Quilombos trabalham para manter viva a cultura negra no Brasil

O Brasil foi o último país das Américas a abolir a escravidão. Entre 1550, quando se tem o primeiro registro de navio negreiro vindo da África aportar no país, até 1888, data da assinatura da Lei Áurea, cerca de 5 milhões de negros sofreram os mais variados tipos de abusos ao serem escravizados pelos portugueses. Alguns, no entanto, conseguiram fugir e se refugiar em comunidades, no meio da mata, locais que passaram a se chamar quilombos. Neles, conseguiam viver de acordo com a cultura africana, plantar e produzir em comunidade.
E até hoje existem os quilombos remanescentes, povoados por descendentes de ex-escravizados. Um estudo feito pela Base de Informações Geográficas e Estatísticas sobre os Indígenas e Quilombolas do IBGE apontou, em 2019, que existiam 5.972 comunidades quilombolas no país – a maioria no nordeste, com 3.171, seguido pelo Sudeste, com 1.359 (as demais espalhadas por todas as regiões brasileiras). Decreto instituído em 2003 reservou a eles o direito à preservação da história, cidadania, cultura e ao direito étnico, garantindo também o dever do Estado de proporcionar a estes locais o acesso à educação, saúde, trabalho e moradia.
Uma dessas comunidades quilombolas brasileiras é a de Caititu do Meio, em Berilo, Vale do Jequitinhonha, Minas Gerais – o estado tem cerca de 300 grupos certificados. Descendente de quilombolas desta localidade, a atriz e cantora Ana Cacimba visitou há pouco o povoado onde esteve em algumas passagens da sua infância. “O quilombo é um lugar de cultura muito rica. Neste caso é uma comunidade rural onde acontece esse cuidado com o outro, todo mundo é muito próximo. É engraçado que a maioria das pessoas são primas, tinha essa coisa de casar com parente. É como se fosse uma grande família. E eles fazem muito escambo: um produz queijo, outro faz biscoito, tem o que é dono de vacas leiteiras, e eles trocam esses produtos, fazem esse consumo consciente. É uma economia criativa muito forte”, relata.

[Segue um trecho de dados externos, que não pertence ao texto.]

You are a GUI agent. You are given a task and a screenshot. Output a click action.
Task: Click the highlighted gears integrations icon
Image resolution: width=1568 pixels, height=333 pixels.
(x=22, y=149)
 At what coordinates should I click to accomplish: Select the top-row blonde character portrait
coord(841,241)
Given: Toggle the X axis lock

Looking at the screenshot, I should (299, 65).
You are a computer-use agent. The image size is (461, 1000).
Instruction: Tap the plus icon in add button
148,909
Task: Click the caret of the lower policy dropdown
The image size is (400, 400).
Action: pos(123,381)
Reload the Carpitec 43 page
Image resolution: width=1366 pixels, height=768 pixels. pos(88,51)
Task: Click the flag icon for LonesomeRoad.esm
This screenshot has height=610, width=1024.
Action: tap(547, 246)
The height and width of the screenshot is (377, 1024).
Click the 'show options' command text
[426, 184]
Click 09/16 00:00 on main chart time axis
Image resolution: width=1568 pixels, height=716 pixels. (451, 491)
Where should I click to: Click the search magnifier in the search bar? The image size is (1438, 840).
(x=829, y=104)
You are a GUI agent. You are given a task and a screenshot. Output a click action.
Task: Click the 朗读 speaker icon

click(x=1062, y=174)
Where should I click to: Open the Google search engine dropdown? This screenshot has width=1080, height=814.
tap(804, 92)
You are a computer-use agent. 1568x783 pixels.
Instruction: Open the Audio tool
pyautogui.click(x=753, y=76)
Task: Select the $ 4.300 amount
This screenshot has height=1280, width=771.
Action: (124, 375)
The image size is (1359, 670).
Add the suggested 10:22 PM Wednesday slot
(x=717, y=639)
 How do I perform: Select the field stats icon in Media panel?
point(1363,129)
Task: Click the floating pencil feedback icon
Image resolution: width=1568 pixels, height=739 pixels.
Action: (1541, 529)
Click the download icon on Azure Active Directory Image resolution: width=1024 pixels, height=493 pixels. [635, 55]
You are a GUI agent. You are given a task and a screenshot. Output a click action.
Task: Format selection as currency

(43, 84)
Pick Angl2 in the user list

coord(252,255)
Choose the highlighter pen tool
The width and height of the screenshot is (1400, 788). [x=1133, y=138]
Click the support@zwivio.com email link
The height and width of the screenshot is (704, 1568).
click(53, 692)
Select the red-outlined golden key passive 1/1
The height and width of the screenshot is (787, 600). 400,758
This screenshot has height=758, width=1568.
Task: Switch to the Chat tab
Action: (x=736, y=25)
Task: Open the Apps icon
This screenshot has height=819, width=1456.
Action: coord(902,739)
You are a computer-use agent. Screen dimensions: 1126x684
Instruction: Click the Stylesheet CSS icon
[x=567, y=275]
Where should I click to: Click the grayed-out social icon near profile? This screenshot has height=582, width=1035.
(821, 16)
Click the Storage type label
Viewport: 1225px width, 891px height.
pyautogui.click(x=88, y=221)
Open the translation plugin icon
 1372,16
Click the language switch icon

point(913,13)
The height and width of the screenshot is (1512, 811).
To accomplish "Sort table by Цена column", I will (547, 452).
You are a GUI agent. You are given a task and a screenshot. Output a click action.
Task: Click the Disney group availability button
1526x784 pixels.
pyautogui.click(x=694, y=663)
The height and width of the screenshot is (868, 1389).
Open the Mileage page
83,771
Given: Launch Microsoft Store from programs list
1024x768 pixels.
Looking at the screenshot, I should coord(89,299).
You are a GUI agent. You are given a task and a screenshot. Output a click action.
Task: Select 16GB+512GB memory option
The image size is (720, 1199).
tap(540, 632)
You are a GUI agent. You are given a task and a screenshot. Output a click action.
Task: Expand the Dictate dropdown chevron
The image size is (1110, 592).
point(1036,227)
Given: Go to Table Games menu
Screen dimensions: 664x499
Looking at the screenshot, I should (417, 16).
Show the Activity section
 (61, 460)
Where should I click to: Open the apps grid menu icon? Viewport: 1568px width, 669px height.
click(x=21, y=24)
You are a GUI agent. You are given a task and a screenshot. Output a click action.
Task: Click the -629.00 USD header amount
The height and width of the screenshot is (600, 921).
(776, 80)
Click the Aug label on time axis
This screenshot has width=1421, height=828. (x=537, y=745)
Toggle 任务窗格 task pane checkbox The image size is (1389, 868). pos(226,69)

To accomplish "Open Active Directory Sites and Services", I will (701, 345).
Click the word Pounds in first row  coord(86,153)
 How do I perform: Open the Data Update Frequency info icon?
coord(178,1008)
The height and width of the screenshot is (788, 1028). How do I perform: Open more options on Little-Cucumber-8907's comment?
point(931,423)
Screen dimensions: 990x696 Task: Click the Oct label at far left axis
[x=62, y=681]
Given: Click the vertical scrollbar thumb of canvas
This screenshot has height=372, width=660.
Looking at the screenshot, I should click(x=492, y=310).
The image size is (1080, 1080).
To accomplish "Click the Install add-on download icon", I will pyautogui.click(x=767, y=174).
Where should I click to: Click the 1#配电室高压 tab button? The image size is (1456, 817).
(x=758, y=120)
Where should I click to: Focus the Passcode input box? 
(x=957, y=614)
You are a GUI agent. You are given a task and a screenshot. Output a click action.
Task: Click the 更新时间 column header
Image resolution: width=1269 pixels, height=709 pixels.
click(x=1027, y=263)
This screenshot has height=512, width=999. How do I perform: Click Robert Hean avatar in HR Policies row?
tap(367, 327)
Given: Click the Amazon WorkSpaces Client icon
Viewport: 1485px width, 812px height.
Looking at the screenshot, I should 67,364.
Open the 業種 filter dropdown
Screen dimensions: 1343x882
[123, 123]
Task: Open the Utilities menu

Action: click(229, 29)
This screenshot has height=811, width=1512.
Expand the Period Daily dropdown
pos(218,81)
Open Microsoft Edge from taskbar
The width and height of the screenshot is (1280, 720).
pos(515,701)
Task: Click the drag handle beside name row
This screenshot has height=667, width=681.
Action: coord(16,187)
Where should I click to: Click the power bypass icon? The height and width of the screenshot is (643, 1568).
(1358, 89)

A avó de Ana morou no quilombo e foi para o ABC Paulista em busca de oportunidades. Uma das filhas não aguentou a vida na cidade e voltou para o Caititu, onde mora até hoje. “Passei minha infância indo lá e voltar mexeu com minha memória afetiva. Fiz questão de levar meu filho, Bento, de 4 anos, para ele saber de onde veio.” Foi justamente este o seu ‘caminho’, anos atrás: junto com algumas pessoas de lá fez teste de DNA, para descobrir de onde vieram os escravizados que passaram pela localidade. Descobriu-se que parte deles vieram da Costa da Mina, região da África Ocidental onde hoje estão Benim, Togo e parte de Gana.
Com o auxílio de historiadores, os quilombolas dali foram construindo suas trajetórias. “Muitos chamavam quilombolas de feiticeiros, por conta das questões religiosas, e quem morava ali escondia, sofriam de apagamento. Tem gente que fica incomodado com essa coisa da gente dizer o que é, porque isso foi trabalhado para não ser orgulho. Mas faço questão de dizer que sou quilombola, justamente para trabalhar esse pertencimento. A partir das descobertas que fiz, comecei a conversar com minhas primas que continuam morando lá. E elas começaram a trabalhar com educação quilombola”, conta Ana, que passou por algumas salas de aula da região para falar da sua história enquanto mulher preta, artista e descendente de lá.
“Quando comecei a cantar os cantos tradicionais e a pensar essa coisa da identidade cultural, fui pesquisar a minha ancestralidade. Minha avó era lavadeira, parteira, rezadeira, tinha essa coisa de pessoa sábia da região. Era extremamente valorizada. Estou tentando aprender com a minha mãe para dar continuidade desses saberes ancestrais também”. Para Ana, ‘quem sabe de onde vem não se perde’.
QUILOMBO DOS PALMARES
Localizado na Serra da Barriga, antiga capitania de Pernambuco, o Quilombo dos Palmares, que começou a se formar em 1580, foi o maior no Brasil: chegou a ter cerca de 20 mil negros. O nome fazia uma referência à planta abundante no local, a palmeira. Um de seus principais líderes foi Zumbi dos Palmares, que ficou à frente da comunidade entre os anos de 1678 a 1695 – quando foi morto em uma emboscada feita por um bandeirante e teve sua cabeça exposta na Praça Pátio do Carmo, no Recife, como ‘exemplo’ para quem mais tentasse fugir. O quilombo só deixou de existir, de fato, em 1710.